Python:从多个文本文件中搜索字符串

时间:2018-11-13 11:31:36

标签: python python-3.x

我想做什么:

  1. 提取sample1.tgz文件。
  2. 存储到“ sample1”目录中
  3. 从sample1 / nvram2 / log / TextFiles中搜索字符串

完整路径=> C:\Users\username\scripts\sample1\nvram2\logs\version.txt

注意:文本文件具有不同的扩展名

示例:

textFile.txt 
textFile.txt.0 
textFile.txt.1 
textFile.log 
textFile

我尝试过的事情:

import os,tarfile, glob

string_to_search=input("Enter the string you want to search : ")
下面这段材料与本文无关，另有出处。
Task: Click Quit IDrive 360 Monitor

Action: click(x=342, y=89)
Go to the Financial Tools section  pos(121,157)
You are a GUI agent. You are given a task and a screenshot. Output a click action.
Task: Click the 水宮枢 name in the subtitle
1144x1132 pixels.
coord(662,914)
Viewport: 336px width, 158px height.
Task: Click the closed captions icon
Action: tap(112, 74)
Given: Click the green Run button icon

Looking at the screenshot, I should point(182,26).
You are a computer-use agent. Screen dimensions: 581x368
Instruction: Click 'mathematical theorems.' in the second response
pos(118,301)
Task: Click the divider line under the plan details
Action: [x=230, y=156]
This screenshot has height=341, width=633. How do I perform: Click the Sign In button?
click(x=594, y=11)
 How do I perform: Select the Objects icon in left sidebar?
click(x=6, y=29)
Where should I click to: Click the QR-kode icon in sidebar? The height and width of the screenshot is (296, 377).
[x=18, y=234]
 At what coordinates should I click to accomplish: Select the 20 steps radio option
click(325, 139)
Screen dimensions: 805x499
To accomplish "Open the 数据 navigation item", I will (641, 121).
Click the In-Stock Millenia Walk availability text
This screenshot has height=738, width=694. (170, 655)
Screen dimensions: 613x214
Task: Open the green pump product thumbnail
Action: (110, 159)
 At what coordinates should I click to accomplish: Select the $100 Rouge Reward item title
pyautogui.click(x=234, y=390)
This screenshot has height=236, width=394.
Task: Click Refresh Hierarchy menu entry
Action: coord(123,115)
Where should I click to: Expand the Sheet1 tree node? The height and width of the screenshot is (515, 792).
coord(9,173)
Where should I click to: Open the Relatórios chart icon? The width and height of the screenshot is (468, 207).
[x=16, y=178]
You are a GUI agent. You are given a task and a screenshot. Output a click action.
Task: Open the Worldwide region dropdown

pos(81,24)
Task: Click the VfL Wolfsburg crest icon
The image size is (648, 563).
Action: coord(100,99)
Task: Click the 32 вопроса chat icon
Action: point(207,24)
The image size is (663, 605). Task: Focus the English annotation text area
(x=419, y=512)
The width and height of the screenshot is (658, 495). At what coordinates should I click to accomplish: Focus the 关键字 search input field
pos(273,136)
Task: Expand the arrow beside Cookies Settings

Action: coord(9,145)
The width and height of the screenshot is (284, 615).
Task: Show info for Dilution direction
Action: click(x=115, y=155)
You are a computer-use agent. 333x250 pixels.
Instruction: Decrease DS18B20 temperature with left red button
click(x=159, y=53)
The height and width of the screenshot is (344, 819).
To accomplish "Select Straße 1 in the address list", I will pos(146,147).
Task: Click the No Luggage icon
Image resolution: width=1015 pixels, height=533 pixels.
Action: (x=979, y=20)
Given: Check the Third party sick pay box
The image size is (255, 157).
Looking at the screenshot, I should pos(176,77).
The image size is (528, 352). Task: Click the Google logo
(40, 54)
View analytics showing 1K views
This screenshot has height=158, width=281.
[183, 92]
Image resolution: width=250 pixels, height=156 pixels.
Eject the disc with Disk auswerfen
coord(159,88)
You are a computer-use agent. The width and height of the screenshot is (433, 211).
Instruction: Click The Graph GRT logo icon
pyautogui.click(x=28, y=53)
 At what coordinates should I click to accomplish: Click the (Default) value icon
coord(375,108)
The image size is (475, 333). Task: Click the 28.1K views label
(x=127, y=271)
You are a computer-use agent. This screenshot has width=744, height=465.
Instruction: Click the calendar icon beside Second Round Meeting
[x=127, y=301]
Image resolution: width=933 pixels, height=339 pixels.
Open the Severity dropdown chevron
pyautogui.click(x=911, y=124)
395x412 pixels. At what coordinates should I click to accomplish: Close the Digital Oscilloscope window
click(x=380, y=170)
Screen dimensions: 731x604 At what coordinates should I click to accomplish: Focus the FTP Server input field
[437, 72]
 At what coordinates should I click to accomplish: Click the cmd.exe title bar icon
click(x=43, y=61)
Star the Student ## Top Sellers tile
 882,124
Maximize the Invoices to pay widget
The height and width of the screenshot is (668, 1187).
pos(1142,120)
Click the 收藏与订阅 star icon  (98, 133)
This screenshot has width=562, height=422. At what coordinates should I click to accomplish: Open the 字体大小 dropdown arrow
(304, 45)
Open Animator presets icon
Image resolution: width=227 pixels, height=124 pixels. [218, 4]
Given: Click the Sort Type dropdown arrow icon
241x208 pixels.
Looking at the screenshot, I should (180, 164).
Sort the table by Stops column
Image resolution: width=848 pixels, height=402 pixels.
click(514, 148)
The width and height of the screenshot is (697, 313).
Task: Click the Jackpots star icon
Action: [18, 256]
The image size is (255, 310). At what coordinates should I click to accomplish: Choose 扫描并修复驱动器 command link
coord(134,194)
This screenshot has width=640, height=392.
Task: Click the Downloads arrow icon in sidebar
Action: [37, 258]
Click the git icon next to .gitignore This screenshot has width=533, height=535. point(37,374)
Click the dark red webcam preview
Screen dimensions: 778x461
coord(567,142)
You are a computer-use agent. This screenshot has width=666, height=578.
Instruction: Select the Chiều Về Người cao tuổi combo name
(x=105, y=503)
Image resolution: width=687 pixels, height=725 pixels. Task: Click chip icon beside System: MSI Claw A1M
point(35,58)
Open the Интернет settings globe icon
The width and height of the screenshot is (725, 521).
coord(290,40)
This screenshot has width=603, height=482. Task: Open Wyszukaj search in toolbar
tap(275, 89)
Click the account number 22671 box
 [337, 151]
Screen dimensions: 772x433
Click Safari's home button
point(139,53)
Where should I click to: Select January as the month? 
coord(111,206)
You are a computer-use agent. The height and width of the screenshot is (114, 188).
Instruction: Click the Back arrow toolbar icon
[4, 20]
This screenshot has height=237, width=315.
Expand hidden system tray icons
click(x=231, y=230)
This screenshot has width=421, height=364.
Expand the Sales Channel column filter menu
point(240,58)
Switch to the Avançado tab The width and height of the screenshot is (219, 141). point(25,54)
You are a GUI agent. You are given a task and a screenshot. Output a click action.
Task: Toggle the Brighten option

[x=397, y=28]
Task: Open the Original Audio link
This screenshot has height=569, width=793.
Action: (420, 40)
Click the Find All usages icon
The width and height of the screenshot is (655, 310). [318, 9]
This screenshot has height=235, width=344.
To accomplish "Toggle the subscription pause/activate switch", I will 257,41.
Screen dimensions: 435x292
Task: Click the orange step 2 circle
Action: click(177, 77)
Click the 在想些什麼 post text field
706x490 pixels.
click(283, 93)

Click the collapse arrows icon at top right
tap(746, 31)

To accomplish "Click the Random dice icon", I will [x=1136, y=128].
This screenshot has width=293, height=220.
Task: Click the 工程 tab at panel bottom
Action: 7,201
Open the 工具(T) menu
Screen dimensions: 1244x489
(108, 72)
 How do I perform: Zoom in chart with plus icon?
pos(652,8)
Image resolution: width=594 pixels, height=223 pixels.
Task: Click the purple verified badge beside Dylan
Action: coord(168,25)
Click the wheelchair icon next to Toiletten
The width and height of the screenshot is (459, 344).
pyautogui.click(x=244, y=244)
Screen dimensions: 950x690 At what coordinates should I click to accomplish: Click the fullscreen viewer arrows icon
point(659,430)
#all_files holds all the files in current directory
all_files = [f for f in os.listdir('.') if os.path.isfile(f)] 
    for current_file in all_files: 
        print("Reading " + current_file)

        if (current_file.endswith(".tgz")) or (current_file.endswith("tar.gz")):
            tar = tarfile.open(current_file, "r:gz")
            #file_name contains only name by removing the extension
            file_name=os.path.splitext(current_file)[0]
            os.makedirs(file_name) #make directory with the file name
            output_file_path=file_name  #Path to store the files after extraction
            tar.extractall(output_file_path) #extract the current file
            tar.close()
            #---Following code is to find  the string from all the files in a directory---
            path=output_file_path + '\nvram2\logs\*'
            files=glob.glob(path)

            for file1 in files: 
                with open(file1) as f2:
                    for line in f2:
                        if string_to_search in line:
                            #print file name which contains the string
                            print(file1)
                            #print the line which contains the string
                            print(str(line))

问题:

我认为,问题出在路径上。当我尝试使用以下代码执行代码时,它可以工作。

path='\nvram2\logs\*.txt'

但是它仅检查'.txt'文件扩展名。但是我想搜索所有文件扩展名。

当我尝试以下代码时,它不起作用。这里的output_file_path包含sample1,即目录名

path=output_file_path + '\nvram2\logs\*'

3 个答案:

答案 0 :(得分:1)

将文件解压缩到文件夹后,您可以使用 os.walk 访问给定路径中的所有文件并进行比较。

示例代码:

import os

# Extract tar file
# ...
# ...

path = output_file_path + r'\nvram\logs'

for dirpath, dirs, files in os.walk(path):
    # dirpath : current dir path
    # dirs : directories found in currect dir path
    # files : files found in currect dir path

    # iterate each files
    for file in files:

        # build actual path of the file by joining to dirpath
        file_path = os.path.join(dirpath, file)

        # open file
        with open(file_path) as file_desc:

            # iterate over each line, enumerate is used to get line count
            for ln_no, line in enumerate(file_desc):
                if string_to_search in line:
                    print('Filename: {}'.format(file))
                    print('Text: {}'.format(line.strip()))
                    print('Line No: {}\n'.format(ln_no + 1))

答案 1 :(得分:1)

以下是解决该问题的完整代码:

import os,tarfile, glob

string_to_search=input("Enter the string you want to search : ")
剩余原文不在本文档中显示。